As a PhD student at Dalhousie University, I acknowledge that the university operates within the unceded and ancestral territories of the Mi’kmaw, Wolastoqey, and Peskotomuhkati Peoples, sovereign Nations whose inherent rights as original stewards of these lands precede and exceed any colonial structure. The Peace and Friendship Treaties, which remain in effect, are not historical relics. They name concrete obligations to these Nations, obligations that bind everyone present on these lands, including me. Section 35 of the Constitution Act, 1982 recognizes and affirms these rights. Their actual application remains a political responsibility, not only a legal one.
African Nova Scotian communities have been present in Mi’kma’ki for over 400 years, rooted in over 52 land-based settlements, sustaining a resistance to anti-Blackness and systemic violence that runs as long as that presence. This is a distinct history, a distinct people. As a Black researcher working on these same lands, I am not outside that history. I arrive on Mi’kma’ki with my own position within racial structures these communities have inhabited far longer than I have, and that difference carries a specific responsibility.
I am a registered social worker. The profession has functioned as a colonial instrument: it is in its name that Indigenous children were removed from their families, placed in residential schools, transferred by force into white homes. These practices are not finished. Child welfare systems in Canada continue to target Indigenous and Black children and families at disproportionate rates. I am not removed from this history because I distance myself from it individually. I am located within it by my training, my designation, and my membership in a profession that has not yet fully accounted for what it has done. My decolonial and abolitionist commitments are not a response to something else. They are a direct response to this.
These colonial and racial structures run through my work. As a researcher, writer, and member of the kiki ballroom community, I recognize that they operate even in spaces that claim to refuse them. Ballroom is, for me, a site of speculative care, political practice, and survival for Black queer and trans people. It is where I learned that the questions my research tries to hold can be asked otherwise.
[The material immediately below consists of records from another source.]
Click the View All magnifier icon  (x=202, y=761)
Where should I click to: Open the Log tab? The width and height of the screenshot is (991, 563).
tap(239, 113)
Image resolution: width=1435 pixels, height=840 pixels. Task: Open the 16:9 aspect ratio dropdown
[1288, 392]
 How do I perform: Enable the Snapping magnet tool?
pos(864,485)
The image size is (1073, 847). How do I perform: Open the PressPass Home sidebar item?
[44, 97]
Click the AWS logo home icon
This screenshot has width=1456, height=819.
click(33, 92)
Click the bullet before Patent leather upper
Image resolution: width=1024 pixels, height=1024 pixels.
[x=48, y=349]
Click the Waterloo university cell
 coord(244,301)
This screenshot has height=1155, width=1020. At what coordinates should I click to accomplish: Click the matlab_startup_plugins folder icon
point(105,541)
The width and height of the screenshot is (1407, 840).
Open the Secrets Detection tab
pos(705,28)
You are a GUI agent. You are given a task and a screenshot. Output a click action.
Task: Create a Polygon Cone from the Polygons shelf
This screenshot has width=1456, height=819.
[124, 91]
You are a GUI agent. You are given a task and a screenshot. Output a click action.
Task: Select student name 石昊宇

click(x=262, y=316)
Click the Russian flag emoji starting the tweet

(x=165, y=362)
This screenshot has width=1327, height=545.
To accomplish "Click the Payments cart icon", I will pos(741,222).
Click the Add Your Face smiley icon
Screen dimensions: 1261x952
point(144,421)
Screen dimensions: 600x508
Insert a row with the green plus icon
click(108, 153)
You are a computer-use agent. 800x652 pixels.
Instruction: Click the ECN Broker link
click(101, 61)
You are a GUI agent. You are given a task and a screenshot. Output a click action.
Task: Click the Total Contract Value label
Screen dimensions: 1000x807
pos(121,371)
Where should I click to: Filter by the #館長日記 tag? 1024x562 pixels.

Decolonization is not a metaphor. The commitments I carry are grounded in abolitionist and decolonial practice, attentive to Black queer and trans life, rooted in mutual aid and accountability rather than representation. I affirm the return of land, resources, and power to Indigenous Peoples, and I stand in solidarity with Indigenous and Black communities across Turtle Island who resist colonial violence and who have long practiced survival as a collective act and a form of imagination.